Three mechanisms produce it — you rarely run one by hand:
bootstrap.R (in your package root, run automatically by
R CMD build / devtools::build() / rcmdcheck via
Config/build/bootstrap: TRUE) — runs configure, then invokes
cargo-revendor to vendor everything and seal the tarball.
- configure self-repair — an end user installing a tarball that somehow
lacks the vendor file gets it regenerated at install time (needs
cargo-revendor on their PATH and no .git ancestor).
- Explicit:
minirextendr::miniextendr_vendor().
Prerequisite once per machine:
cargo install --git https://github.com/A2-ai/miniextendr cargo-revendor --locked
Without it, bootstrap.R warns and builds a source-mode tarball (fine for
git installs; not CRAN-ready — CRAN's offline farm has no cargo-revendor
and will fail loudly, which is the intended canary).
The release checklist
minirextendr::miniextendr_doctor()
devtools::test()
devtools::build()
R CMD check --as-cran mypkg_X.Y.Z.tar.gz
R CMD INSTALL --library=$(mktemp -d) mypkg_X.Y.Z.tar.gz
DESCRIPTION fields the scaffold set up — keep them:
SystemRequirements: Rust (>= 1.85), Config/build/bootstrap: TRUE,
Config/build/extra-sources: src/rust/Cargo.lock.
The classic failure: a leaked tarball in the dev tree
If a build aborts partway, inst/vendor.tar.xz can linger in your source
tree. Every subsequent dev build then silently runs in tarball mode:
your Rust edits are ignored (the vendored copies build instead), or you
get Cargo.lock mismatch errors, or library() misses new functions.
minirextendr::miniextendr_clean_vendor_leak()
minirextendr::miniextendr_build()
miniextendr_doctor() detects this state. Note that
minirextendr::miniextendr_build() snapshots and restores the manifest +
tarball around its own install, so the supported dev loop never leaks.
Cargo.lock
- Commit
src/rust/Cargo.lock — reproducible dependency resolution is a
CRAN expectation and the ship-what-you-tested guarantee.
- Vendoring normalizes the lockfile into "tarball shape" (source-replacement
attribution).

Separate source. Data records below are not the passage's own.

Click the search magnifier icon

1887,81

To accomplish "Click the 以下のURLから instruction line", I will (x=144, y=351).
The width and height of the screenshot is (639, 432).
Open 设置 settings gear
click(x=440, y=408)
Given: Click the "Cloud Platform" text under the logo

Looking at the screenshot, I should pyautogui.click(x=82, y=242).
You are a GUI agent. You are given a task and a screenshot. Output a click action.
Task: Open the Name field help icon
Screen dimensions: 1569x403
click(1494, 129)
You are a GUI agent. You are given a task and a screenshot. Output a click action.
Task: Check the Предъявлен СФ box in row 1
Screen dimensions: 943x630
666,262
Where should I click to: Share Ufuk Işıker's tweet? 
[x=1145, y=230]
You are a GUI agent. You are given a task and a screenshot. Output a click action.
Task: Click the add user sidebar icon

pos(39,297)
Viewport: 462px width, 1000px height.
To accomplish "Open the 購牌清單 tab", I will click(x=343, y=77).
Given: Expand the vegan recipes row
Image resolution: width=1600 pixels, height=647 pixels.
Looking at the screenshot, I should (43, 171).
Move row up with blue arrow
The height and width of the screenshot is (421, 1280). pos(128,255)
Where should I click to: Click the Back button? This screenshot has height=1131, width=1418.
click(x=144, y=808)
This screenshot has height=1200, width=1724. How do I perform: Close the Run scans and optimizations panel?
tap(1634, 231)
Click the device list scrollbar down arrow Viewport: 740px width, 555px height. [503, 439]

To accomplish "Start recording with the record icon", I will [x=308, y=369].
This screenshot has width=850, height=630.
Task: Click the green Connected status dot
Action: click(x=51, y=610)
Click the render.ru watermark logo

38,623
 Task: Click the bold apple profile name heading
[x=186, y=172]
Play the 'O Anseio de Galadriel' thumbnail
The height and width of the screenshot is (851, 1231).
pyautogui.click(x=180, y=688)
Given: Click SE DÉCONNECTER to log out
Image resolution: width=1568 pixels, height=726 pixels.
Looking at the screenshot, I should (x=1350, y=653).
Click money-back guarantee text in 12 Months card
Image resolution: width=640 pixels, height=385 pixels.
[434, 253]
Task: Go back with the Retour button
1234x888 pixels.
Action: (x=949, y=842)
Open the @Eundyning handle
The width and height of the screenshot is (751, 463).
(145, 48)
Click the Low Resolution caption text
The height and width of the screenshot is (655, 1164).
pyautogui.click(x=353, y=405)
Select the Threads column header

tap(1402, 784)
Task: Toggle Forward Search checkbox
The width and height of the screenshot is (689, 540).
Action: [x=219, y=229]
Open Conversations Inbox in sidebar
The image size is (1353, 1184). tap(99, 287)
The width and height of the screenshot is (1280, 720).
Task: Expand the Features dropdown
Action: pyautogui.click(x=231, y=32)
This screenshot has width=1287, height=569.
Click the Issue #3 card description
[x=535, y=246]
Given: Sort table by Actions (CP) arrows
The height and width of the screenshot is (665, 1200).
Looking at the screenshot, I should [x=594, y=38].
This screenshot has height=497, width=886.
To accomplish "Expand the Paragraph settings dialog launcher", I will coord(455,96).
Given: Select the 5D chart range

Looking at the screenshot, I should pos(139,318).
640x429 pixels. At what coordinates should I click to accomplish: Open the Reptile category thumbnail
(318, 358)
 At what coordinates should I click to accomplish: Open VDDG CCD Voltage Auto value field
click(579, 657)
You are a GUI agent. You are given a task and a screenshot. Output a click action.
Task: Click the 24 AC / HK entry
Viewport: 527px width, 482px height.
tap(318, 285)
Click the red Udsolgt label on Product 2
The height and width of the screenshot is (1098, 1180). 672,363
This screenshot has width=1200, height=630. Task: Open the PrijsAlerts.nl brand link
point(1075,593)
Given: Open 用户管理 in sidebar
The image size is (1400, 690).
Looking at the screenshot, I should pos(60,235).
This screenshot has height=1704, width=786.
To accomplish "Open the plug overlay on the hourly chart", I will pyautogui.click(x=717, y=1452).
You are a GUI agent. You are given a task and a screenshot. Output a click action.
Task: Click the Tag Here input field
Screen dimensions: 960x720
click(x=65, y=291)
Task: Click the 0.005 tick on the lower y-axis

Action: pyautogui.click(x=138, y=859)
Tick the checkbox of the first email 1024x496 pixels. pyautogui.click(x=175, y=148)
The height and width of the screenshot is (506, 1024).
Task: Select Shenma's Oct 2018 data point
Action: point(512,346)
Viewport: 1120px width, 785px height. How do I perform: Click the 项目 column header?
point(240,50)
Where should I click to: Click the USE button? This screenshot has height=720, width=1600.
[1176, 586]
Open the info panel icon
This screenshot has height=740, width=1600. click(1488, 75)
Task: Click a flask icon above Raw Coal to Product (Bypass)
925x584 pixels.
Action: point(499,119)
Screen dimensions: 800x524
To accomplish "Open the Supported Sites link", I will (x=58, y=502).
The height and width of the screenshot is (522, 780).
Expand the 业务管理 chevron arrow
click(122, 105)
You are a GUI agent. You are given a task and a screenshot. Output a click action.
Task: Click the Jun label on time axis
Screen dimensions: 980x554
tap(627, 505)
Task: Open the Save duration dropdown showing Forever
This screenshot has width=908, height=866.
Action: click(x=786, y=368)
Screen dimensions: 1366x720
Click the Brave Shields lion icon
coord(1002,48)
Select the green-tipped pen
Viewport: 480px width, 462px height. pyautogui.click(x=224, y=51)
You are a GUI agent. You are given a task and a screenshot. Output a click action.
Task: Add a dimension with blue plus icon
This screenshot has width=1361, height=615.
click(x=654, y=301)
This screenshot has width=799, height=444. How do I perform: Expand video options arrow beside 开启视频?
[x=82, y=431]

If configure complains about the lock shape after manual
cargo operations:
minirextendr::miniextendr_repair_lock().
- Dependency updates are a deliberate act:
cargo update in src/rust/,
re-run tests, commit the lock.
Binary release CI (GitHub Actions)
minirextendr::use_release_workflow()
scaffolds a known-good workflow that builds binaries on Linux
(AlmaLinux 8, glibc-portable) and macOS arm64. Use the template rather than
writing your own — it encodes several platform traps: AlmaLinux's C locale
(breaks cargo output parsing) vs macOS rejecting C.UTF-8, git-CLI auth for
private crate fetches (CARGO_NET_GIT_FETCH_WITH_CLI), and macOS
SDK/deployment-target pinning to match CRAN's toolchain. If you must edit
it, keep env pins scoped per-job (Linux-only settings break macOS jobs and
vice versa).
Version bumps
Keep DESCRIPTION Version: and src/rust/Cargo.toml version in
lockstep; the scaffold ships a helper:
Rscript tools/bump-version.R --sync
webR / wasm note
wasm32 builds cannot generate wrappers (the wasm module can't be loaded by
host R at build time), so they consume the pre-generated
R/<pkg>-wrappers.R + src/rust/wasm_registry.rs left on disk by your last
native build (both are gitignored in scaffolded packages — they travel with
the source tree, not through git). Always run a native miniextendr_build()
before producing a wasm artifact, so those files are current.
minirextendr::miniextendr_webr_import_lint() flags namespace-level imports
of compiled packages that break under webR.
Pitfalls
- Checking the source dir instead of the tarball — hides CRAN failures;
always check the built
.tar.gz.
- Tracking
inst/vendor.tar.xz in git — 20+ MB binary churn per commit
and stale-after-merge drift. It's build output; regenerate per release.
- Hand-editing the tarball's contents — regenerate via a clean
devtools::build() instead; the vendor tree, lockfile, and manifest must
agree.
- Assuming
--as-cran covers the offline story — it doesn't fully; do
the temp-library install (step 4) at least once per release.